If you’re considering turning to forex as a potential means of increasing your wealth, then it’s imperative that you have an in-depth understanding of spread. Every investment in existence has one, and in forex the spread determines the primary cost of trading between currencies.
Spread is set by the broker, so it always pays to look for those offering low values
The foundational principle of the forex market is that one currency can be traded for another. In order to demonstrate the requisite information for comparison, currencies are thus quoted in terms of their price against another. As a result, they always appear in pairs e.g. USD/CAD or USD/GBP.
These pairs are not randomly presented: rather, the price of the base currency is indicated first, followed by the counter quote currency. In the above examples, this would mean that the USD was the base currency, and CAD and GBP respectively were the quote currencies. If we take the former example, and imagine that it takes C$1.3 to buy US$1, the expression USD/CAD would equal 1.3/1 or 1.3.

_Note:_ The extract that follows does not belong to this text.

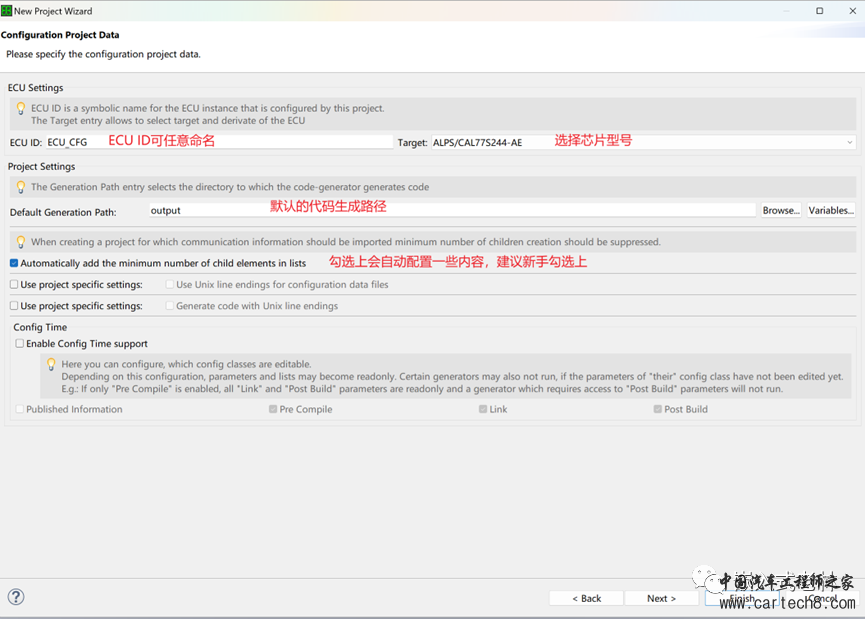This screenshot has height=619, width=865.
Task: Click the lightbulb icon beside the ECU ID hint
Action: [20, 108]
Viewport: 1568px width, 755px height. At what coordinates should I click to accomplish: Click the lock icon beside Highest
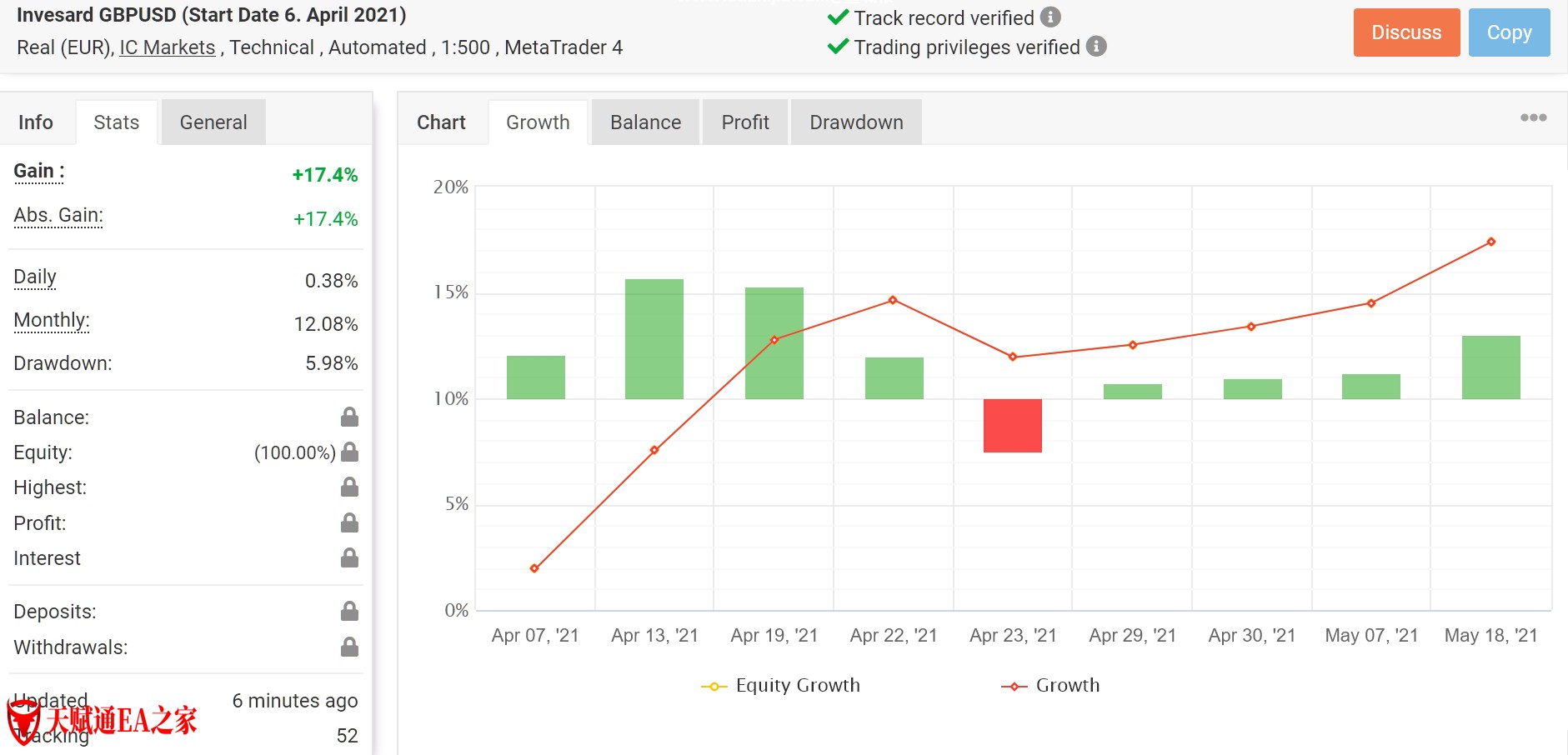[349, 488]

But where do spreads come into play?
How Spreads are Calculated
The former examples quoted the bid price of our pairs. The spread is calculated by comparing the bid price to the ask price.

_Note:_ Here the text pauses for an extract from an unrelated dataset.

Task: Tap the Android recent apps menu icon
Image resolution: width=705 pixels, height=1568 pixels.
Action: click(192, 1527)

But what is an ask price? Forex quotes always provide traders with both of the above prices, in a similar manner to that used by equity markets. The bid price is the sum the forex market maker is willing to offer in order to buy the base currency in exchange for the counter currency – in our example, USD and CAD. The ask price is the direct opposite: the sum for which the market maker is prepared to sell the base currency in exchange for the counter currency.
So how are these values used to calculate spread? In truth, the answer is simple. Forex prices are quoted using five numbers, and the spread can be calculated simply by subtracting the bid price from the ask. Thus, if our USD/CAD pair had a bid price of 130.00 and an ask of 130.06, the spread would be 0.06 or $0.0006.
Calculating Spread Costs
What confuses many people is how to extrapolate these figures into real money terms. Thankfully, this is a relatively simple process, although it does involve identifying pip cost and the number of lots being traded.

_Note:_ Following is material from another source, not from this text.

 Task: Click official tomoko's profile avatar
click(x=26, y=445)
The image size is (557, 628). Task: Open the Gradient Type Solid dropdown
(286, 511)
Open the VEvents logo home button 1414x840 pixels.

A pip is a number value. In the forex market, currency values are presented in pips, with each pip equating to 0.0001. Thus, two pips are equal to 0.0002, three to 0.0003 and so on. Most currencies will have a five pip spread, which means that there are four numbers after the point. The Japanese yen is a notable exception, and is usually presented as a three pip spread.
Let’s imagine, for a second, that we have buy and sell prices of 1.2366 and 1.2345 respectively. This would give us a spread of 0.0021 and a pip of 2.1. To find the total cost of a transaction, we would have to multiply the value by the pip cost whilst bearing in mind the total lots traded. Thus, if we were to trade just $1, we would actually be incurring costs of $2.10. This means that the lower the pip cost is, the better for the investor.